Era stato vincitore del Bando SCA 2019, Pietà per Icaro. E dopo il debutto al Museo del Bosco di Sovicille (un delizioso borgo in provincia di Siena) nell’ambito della rassegna estiva di riapertura dopo l’emergenza covid, ha cominciato il suo percorso dal Lazio, alle Marche, a Grosseto ed all’Aquila nell’Auditorium Renzo Piano. E finalmente la senese Compagnia Francesca Selva ha debuttato ai Rinnovati, quale inaugurazione della Stagione teatrale che è stata presentata giovedì 28 ottobre.

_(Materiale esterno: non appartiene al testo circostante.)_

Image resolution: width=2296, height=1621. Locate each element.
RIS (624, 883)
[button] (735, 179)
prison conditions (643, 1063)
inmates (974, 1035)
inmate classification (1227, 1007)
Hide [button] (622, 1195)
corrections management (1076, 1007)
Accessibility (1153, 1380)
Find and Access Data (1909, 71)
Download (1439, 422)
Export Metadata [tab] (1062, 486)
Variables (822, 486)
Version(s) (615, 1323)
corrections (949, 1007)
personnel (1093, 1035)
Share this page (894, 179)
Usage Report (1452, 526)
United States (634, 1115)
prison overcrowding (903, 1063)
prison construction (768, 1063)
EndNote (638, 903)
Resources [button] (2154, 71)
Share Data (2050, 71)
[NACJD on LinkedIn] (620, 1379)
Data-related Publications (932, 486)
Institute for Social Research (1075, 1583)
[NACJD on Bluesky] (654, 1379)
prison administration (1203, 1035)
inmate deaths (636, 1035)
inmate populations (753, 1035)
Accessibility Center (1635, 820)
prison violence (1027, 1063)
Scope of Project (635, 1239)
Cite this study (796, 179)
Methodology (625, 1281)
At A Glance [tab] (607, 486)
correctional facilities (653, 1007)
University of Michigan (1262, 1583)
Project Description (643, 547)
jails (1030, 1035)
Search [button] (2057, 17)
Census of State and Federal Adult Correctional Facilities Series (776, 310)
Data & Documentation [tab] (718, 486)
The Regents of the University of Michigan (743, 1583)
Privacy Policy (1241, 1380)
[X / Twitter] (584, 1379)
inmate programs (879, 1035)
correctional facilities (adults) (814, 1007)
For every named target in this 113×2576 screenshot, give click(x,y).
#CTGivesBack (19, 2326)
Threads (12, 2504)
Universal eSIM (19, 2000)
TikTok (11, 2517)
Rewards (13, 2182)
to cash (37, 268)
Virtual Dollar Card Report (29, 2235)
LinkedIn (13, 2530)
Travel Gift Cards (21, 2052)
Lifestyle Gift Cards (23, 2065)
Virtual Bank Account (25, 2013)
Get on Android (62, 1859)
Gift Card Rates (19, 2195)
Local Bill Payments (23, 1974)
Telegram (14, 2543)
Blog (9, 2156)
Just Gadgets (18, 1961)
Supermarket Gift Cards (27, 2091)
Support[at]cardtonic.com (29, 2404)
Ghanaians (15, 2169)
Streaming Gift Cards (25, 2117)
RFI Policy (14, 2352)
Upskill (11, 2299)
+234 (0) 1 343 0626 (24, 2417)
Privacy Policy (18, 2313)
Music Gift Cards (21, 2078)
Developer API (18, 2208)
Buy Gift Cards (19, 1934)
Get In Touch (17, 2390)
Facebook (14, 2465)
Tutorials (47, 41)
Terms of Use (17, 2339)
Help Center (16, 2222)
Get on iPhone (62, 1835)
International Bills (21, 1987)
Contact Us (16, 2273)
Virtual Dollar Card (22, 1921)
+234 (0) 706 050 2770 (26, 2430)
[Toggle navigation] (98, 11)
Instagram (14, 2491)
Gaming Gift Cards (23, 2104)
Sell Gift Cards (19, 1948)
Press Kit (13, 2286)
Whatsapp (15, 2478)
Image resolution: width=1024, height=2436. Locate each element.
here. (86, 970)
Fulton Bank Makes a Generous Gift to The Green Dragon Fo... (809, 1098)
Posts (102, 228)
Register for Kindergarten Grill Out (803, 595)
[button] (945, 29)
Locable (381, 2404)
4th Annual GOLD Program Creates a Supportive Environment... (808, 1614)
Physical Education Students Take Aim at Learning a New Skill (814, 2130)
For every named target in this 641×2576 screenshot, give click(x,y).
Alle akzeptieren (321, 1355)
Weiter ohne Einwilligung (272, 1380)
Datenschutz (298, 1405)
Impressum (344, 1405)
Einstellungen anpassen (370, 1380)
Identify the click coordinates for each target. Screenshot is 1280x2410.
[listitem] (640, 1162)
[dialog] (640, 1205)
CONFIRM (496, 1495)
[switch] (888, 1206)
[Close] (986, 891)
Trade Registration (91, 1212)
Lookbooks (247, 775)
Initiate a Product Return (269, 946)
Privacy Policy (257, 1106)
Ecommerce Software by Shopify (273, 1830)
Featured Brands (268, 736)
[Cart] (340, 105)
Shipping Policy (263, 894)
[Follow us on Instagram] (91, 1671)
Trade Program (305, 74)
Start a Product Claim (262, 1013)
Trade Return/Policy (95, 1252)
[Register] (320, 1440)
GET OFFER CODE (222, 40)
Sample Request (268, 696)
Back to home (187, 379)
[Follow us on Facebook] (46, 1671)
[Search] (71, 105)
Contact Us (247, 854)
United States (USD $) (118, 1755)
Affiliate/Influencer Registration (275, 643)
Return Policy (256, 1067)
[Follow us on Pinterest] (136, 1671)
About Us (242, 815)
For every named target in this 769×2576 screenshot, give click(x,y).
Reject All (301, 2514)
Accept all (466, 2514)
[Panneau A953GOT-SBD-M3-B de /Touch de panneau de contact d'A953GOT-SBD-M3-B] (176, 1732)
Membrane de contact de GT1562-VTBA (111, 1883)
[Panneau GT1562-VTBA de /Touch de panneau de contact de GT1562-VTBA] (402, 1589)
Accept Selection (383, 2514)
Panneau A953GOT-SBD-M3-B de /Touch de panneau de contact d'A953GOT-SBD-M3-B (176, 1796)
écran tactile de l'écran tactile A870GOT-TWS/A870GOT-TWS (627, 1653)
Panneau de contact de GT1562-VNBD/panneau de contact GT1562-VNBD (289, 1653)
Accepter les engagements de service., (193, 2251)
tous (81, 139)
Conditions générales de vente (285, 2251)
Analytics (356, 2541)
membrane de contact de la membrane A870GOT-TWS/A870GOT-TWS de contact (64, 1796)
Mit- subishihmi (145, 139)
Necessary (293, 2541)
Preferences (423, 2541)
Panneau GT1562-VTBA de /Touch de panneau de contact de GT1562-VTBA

Due gli interpreti, Dedalo ed Icaro, un attore e un danzatore, per una interpretazione moderna dell’antica tragedia, come sempre per quanto riguarda la drammaturgia classica capace di essere archetipo di ogni conflitto e pena e tragedia umana. Non si è così entusiasti dapprima di vedere su scena due uomini di età diversa in mutande, circondati da scatoloni dell’ennesimo trasloco. Anche se subito Roberto Gonnelli, nel ruolo di Dedalo, architetto-ingegnere fallito, che piange la giovinezza e la morte della sua compagna, si dimostra capace di introdurci nella sua vita, carica di illusioni e fallimenti. Forte il suo legame genitoriale, che grazie al talento di Luciano Nuzzolese attraverso il linguaggio esclusivamente fisico della danza racconta la tragedia di un rapporto padre-figlio nel quale a quest’ultimo è riservato il compito di riscattare i fallimenti paterni col suo volo “non troppo vicino al sole, non troppo vicino alla terra”. Così forte il legame tra i due, così commovente. E così straordinaria la performance di Luciano Nuzzolese, una giovane figura degna di Caravaggio, un danzatore straordinario per il quale il virtuosismo non è valore a se’, ma espressione artistica assoluta. La grazia e la pregnanza di questa pièce, che dalla sua ha il dono di un’assoluta originalità, nel continuo cavalcare un’attualità priva di idee che ci tocca così spesso sopportare, è un vero miracolo, ma per fare i miracoli ci vogliono i santi, nello specifico questa rappresentazione ha bisogno di due talenti, attoriale e coreutico, di assoluta eccellenza, che ne rendano la straordinaria bellezza. Non è roba per dilettanti. Neanche se ad accompagnare la storia di un rapporto padre-figlio, così poco frequentato (ecco l’originalità del racconto di una vicenda mitologica) ci sono le musiche giuste, da Schnelr’s List Theme di Johon Williams, a Red Sea dei Chkkr, a Creep dei Radiohead, al Requiem di Benedetto Marcello. Ed è lì che si capisce il titolo della pièce, non una pietà che rappresenta una madre che tiene tra le braccia il corpo senza vita di suo figlio, ma un padre e un figlio, sono loro i protagonisti dell’antica nostra icona culturale. Un crescendo quasi incredibile in poco più di un’ora di spettacolo, un cimento quasi insostenibile, una catarsi per gli spettatori, degno di una tragedia classica. Una storia universale, non contingente.
Lunga vita a questa magnifica performance, un vero miracolo di verità e bellezza, che intanto proseguirà il suo cammino in Piemonte, a Moncalieri, e al Festival danza curato dalla Fondazione Egri al Vigliano Teatro Erios.